Mr. Clifford is the youngest of three children of the late Vincent Clifford and Marie Clifford who lived in Charleston, S.C. where his father was based; Vincent Clifford spent 26 years in the Navy, and then worked in real estate.
Marie Clifford had been a tap dancer, so when her son showed an interest in clogging, she encouraged him.
“I was into drums and liked the sound your feet made with it,” said Mr. Clifford, who was first inspired by seeing older boys doing it.
He was only 5 when he began clogging, and at age 6, he began karate lessons. A quick study in both, he realized how martial arts informed the fluidity of his movements in dance and vice versa. By the time he was 8, he was on his way to being a child star in the competitive clogging world. Not so academically-minded, Mr. Clifford put all of his focus in both clogging and karate. (He is also a third-degree brown belt, just short of a black belt.) His nonschool hours were taken up by competitions and the travel they require.
“It just came really naturally to me,” Mr. Clifford said. “When I dance, I feel like a spinning top, flowing across the floor.”
Mr. Clifford didn’t see college in his future. But then he said Mars Hill College near Asheville, N.C., offered him a clogging scholarship to lead their team, the Bailey Mountain Cloggers. He graduated with a degree in corporate communications and then turned pro, teaching and making instructional videos, and founding the troupe.
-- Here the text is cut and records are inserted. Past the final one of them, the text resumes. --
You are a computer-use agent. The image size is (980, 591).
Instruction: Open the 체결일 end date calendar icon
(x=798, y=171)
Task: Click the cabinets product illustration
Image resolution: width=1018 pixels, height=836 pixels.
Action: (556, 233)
Ms. Goodman began clogging at age 10. She and her brother are the children of Barry Goodman, who served in the Army’s 82nd Airborne Division and worked in furniture upholstery, and Donna Goodman, who grew up on a small farm in Granite Falls, N.C. The family were regulars at Sims Country Bar-B-Que, a restaurant and live music venue with a large dance floor in Granite Falls.
Soon they joined a team: the Sims Country Cloggers. “My mom and I danced on a lot of stages together,” said Ms. Goodman, who went on to compete in clogging in the Junior Olympics, in 2002 and 2003.
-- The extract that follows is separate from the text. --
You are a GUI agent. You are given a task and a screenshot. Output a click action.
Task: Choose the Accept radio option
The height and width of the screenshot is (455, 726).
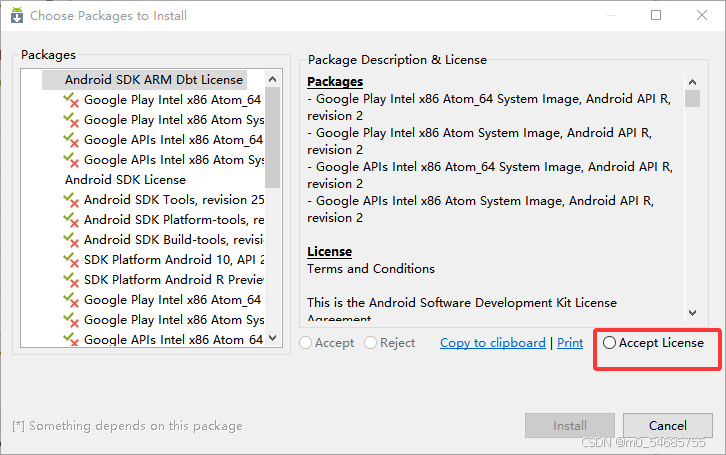(x=307, y=343)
“I didn’t do any other extracurricular activities in school,” she said. “Like any sport, if it’s your passion, you are constantly going to rehearsals, and then practicing on your own time, too.”
Ms. Goodman also became a clogging instructor.
In those early days, at competitions, Ms. Goodman would record the men’s solo division on the family camcorder, Mr. Clifford in particular.
When Ms. Goodman was 15, she shyly asked Mr. Clifford for his autograph; she has a photo of them together from that exchange.
In 2003, Mr. Clifford taught a master class for Ms. Goodman’s team. She was now 19, he 28, and while he remembered her as one of the young cloggers with the camera, he couldn’t help but notice her beauty. He asked her out.
Although she had waited years for this moment, he was her celebrity crush, not someone you go out with in real life. She turned him down.
“I chickened out,” she said. “I was really intimidated.”
While she instantly regretted it, in hindsight, Ms. Goodman now says, “We both had a lot of growing up to do. Our stars hadn’t aligned just yet.”
In the coming years, they each met someone, got married, and then divorced.
In 2011, they friended each other on Facebook. It was a social media friendship with little interaction. She always wished him well before he was going on television, for example, but nothing more than that.
Finally, in 2012, despite still harboring the memory of being rejected by her years earlier, Mr. Clifford once again asked her out. This time, Ms. Goodman, now retired from clogging and living in her hometown, didn’t balk.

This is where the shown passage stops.